Angeknabbert von Wirtschaft und Natur

Neun Prozent des bayerischen Bergwaldes gelten als sanierungsbedürftig. Schuld sind nicht nur die Gämsen, auch die zunehmende Ökonomisierung macht den Waldschutz schwieriger. In Österreich gehört der Wald schon einer Aktiengesellschaft

AUS OBERAMMERGAU MAX HÄGLER

Für Touristen ist ihr Auftauchen Ausdruck intakter Bergwelt: Wenn am Wegesrand eine Gämse innehält, geht dem norddeutschen Besucher das Herz auf.
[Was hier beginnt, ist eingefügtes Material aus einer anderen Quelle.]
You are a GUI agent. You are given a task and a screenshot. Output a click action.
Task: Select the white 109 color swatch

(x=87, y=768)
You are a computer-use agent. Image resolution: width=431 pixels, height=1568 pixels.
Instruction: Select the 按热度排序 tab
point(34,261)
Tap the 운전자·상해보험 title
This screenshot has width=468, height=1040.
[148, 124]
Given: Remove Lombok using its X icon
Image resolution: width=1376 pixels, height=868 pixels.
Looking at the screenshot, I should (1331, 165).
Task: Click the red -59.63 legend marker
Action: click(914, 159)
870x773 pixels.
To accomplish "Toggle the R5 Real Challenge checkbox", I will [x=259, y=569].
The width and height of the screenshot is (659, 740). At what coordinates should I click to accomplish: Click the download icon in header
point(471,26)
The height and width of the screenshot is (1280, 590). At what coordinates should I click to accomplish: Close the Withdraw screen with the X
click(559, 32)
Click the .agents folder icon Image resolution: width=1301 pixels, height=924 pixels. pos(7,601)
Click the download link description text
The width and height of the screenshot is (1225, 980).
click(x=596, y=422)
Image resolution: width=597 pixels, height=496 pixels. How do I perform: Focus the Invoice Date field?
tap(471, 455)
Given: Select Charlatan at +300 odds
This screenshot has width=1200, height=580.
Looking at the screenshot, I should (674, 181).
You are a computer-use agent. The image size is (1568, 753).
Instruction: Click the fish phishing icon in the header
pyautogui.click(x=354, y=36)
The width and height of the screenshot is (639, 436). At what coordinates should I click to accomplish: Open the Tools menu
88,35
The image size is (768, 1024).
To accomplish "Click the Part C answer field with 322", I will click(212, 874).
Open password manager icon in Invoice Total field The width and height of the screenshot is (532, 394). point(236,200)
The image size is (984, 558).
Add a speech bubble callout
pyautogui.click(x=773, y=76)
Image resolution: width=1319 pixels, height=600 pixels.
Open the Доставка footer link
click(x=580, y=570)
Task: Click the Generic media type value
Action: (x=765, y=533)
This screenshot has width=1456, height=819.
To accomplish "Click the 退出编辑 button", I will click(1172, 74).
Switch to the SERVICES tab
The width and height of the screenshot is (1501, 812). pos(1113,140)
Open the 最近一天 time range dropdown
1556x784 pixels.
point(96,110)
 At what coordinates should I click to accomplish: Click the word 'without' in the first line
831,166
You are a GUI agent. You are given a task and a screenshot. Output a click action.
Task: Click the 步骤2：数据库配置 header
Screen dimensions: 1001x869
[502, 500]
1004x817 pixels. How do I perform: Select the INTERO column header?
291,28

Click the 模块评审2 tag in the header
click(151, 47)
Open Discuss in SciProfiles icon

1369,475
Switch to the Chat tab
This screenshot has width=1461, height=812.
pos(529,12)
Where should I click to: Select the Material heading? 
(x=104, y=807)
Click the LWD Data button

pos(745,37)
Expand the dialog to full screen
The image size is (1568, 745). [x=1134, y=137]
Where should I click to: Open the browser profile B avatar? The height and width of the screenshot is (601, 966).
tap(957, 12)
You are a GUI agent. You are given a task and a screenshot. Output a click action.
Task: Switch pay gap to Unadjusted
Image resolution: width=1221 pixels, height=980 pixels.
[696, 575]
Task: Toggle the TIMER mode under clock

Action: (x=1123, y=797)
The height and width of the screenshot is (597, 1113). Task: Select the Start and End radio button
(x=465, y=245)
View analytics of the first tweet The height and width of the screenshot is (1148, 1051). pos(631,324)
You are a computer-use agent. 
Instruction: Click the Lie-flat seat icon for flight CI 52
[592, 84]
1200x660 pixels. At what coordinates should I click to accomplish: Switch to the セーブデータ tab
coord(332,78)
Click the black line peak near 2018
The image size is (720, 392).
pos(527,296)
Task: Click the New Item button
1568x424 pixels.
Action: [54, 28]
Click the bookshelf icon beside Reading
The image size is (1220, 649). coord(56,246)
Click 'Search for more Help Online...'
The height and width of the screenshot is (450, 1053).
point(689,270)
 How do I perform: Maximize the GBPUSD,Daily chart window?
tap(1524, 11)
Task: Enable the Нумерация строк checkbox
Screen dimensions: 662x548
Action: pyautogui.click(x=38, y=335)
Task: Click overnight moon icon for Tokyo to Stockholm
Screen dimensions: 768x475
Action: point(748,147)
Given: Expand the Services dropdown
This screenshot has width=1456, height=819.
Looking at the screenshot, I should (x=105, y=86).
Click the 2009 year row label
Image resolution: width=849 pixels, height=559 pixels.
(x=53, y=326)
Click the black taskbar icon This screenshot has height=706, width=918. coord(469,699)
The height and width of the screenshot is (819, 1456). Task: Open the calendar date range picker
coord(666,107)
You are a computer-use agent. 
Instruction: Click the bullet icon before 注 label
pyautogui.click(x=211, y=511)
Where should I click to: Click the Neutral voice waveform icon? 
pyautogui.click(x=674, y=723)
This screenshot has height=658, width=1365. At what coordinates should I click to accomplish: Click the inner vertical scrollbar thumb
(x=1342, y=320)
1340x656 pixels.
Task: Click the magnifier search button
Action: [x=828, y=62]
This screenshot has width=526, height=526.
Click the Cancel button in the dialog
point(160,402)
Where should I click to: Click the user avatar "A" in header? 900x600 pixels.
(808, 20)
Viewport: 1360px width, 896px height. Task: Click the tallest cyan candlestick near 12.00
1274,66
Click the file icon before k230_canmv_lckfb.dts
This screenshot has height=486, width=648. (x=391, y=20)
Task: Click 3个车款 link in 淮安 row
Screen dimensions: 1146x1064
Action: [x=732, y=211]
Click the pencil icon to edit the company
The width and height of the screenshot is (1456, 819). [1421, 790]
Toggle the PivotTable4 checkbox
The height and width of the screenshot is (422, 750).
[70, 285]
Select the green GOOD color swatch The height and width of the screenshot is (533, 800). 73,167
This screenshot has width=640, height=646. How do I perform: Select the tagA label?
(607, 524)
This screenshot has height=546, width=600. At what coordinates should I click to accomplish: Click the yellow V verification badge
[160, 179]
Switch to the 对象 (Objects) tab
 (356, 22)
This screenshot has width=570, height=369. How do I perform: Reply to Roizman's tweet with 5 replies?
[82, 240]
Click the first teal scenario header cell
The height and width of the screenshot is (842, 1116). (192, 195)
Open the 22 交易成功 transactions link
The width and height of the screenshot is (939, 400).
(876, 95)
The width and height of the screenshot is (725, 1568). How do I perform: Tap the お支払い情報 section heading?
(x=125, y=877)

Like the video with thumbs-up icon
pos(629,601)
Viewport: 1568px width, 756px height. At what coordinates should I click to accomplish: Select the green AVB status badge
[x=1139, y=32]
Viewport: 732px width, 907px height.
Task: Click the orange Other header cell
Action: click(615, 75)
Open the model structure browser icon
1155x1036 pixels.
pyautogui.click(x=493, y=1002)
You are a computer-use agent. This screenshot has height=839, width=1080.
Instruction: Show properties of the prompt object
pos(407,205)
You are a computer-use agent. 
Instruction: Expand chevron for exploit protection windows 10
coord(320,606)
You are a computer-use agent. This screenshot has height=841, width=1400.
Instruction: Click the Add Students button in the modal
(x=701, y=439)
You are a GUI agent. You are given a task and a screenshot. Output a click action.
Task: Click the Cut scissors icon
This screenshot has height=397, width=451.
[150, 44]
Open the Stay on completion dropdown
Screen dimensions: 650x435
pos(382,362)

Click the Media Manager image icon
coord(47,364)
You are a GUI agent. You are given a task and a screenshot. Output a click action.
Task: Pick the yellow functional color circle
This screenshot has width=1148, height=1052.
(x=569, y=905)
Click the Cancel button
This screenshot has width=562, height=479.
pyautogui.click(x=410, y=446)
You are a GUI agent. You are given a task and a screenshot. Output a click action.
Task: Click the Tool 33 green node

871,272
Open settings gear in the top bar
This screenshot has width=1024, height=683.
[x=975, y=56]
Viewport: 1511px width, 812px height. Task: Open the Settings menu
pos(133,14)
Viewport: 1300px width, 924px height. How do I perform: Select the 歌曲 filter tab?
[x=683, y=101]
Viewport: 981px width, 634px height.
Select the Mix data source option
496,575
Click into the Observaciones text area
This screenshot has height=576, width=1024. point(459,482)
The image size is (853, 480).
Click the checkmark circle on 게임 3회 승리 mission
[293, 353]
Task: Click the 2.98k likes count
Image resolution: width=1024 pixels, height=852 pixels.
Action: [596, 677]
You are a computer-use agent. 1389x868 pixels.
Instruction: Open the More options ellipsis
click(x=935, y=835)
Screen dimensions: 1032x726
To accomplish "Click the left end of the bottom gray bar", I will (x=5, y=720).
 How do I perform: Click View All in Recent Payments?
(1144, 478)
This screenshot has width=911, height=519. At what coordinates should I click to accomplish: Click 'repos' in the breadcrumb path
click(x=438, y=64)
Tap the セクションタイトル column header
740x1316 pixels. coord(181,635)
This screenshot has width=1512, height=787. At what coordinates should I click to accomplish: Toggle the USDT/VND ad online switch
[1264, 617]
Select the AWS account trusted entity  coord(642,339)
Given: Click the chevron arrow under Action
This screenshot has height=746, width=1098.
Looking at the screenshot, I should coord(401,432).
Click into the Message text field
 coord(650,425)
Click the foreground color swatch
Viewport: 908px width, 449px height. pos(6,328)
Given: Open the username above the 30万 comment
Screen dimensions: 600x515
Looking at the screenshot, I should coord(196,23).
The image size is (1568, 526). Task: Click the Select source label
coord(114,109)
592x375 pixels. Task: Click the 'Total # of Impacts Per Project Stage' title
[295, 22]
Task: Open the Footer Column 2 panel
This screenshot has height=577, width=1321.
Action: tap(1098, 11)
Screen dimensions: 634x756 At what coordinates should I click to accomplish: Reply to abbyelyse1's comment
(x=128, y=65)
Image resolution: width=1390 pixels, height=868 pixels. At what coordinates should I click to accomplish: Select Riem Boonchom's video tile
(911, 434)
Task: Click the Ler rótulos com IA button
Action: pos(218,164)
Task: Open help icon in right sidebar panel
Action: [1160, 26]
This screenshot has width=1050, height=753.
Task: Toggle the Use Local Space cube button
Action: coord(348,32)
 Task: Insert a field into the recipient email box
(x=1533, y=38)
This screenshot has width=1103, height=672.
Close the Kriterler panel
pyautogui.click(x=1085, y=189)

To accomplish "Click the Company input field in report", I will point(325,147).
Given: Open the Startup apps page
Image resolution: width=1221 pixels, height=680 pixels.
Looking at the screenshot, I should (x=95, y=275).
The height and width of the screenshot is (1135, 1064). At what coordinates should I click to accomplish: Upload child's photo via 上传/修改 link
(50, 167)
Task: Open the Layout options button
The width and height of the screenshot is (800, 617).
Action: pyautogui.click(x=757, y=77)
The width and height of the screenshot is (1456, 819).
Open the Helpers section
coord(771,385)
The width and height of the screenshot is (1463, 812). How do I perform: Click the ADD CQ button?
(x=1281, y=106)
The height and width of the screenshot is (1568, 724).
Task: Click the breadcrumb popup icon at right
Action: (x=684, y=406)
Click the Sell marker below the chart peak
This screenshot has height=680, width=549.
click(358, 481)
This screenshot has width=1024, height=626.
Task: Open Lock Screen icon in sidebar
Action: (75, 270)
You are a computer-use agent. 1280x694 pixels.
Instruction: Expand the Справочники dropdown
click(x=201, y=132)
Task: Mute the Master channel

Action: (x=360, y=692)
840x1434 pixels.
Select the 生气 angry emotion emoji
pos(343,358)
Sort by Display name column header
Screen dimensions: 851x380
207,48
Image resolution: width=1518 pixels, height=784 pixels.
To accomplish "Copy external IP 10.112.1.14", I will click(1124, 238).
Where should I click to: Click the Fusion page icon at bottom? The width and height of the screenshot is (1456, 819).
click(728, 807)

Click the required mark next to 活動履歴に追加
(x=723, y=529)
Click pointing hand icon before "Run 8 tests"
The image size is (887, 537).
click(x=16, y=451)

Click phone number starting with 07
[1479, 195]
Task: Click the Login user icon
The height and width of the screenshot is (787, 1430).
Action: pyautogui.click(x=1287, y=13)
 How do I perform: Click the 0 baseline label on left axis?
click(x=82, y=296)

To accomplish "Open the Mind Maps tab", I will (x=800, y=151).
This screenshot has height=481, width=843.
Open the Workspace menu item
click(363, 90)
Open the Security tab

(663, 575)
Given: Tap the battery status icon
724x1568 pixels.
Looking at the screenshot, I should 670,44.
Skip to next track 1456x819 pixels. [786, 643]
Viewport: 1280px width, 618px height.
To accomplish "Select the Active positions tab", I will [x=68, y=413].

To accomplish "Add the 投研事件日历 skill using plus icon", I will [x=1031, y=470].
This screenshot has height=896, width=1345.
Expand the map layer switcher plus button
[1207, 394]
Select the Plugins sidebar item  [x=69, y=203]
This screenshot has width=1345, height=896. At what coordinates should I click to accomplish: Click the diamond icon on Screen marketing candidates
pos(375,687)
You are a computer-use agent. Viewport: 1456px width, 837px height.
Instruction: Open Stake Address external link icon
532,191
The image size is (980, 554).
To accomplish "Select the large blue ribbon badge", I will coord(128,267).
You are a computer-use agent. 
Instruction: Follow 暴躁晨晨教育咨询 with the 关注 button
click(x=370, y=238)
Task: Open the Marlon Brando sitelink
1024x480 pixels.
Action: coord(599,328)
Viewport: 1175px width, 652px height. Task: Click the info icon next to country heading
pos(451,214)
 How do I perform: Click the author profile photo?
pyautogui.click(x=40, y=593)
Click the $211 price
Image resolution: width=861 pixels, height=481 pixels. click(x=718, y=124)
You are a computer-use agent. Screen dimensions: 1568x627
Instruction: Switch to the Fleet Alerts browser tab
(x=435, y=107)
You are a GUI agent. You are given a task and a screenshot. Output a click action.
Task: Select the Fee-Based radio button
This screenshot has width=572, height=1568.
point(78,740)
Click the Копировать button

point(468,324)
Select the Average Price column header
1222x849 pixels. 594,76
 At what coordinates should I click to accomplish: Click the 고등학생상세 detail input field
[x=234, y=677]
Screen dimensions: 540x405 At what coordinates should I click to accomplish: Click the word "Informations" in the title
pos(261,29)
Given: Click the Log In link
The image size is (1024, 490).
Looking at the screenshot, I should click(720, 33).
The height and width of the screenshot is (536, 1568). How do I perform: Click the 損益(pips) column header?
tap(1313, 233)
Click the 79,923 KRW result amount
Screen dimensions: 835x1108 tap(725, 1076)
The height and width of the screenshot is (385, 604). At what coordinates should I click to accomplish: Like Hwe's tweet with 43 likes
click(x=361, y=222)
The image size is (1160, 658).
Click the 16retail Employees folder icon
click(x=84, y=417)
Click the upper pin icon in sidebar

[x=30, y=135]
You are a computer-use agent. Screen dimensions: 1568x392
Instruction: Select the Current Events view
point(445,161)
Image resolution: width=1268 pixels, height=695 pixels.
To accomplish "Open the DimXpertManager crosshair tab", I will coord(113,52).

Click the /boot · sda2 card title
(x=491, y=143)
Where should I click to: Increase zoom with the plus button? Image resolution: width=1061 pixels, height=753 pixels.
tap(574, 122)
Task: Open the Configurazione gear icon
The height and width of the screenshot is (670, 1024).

Doch für die Anrainer der Alpenwelt ist das Schalenwild wichtigstes Symbol der vom Menschen veränderten Natur: Im 19. Jahrhundert als Beschussziel für den Adel herangezogen, springen inzwischen viel zu viele über Felsen und Almwiesen und knabbern an den Bäumen.

Wildbiss ist eines der Probleme, mit denen der Bergwald zu kämpfen hat. In diesen Tagen versammelte das bayerische Forstministerium hochrangige Experten in Oberammergau, um auf den schlechten Zustand des Bergwaldes hinzuweisen.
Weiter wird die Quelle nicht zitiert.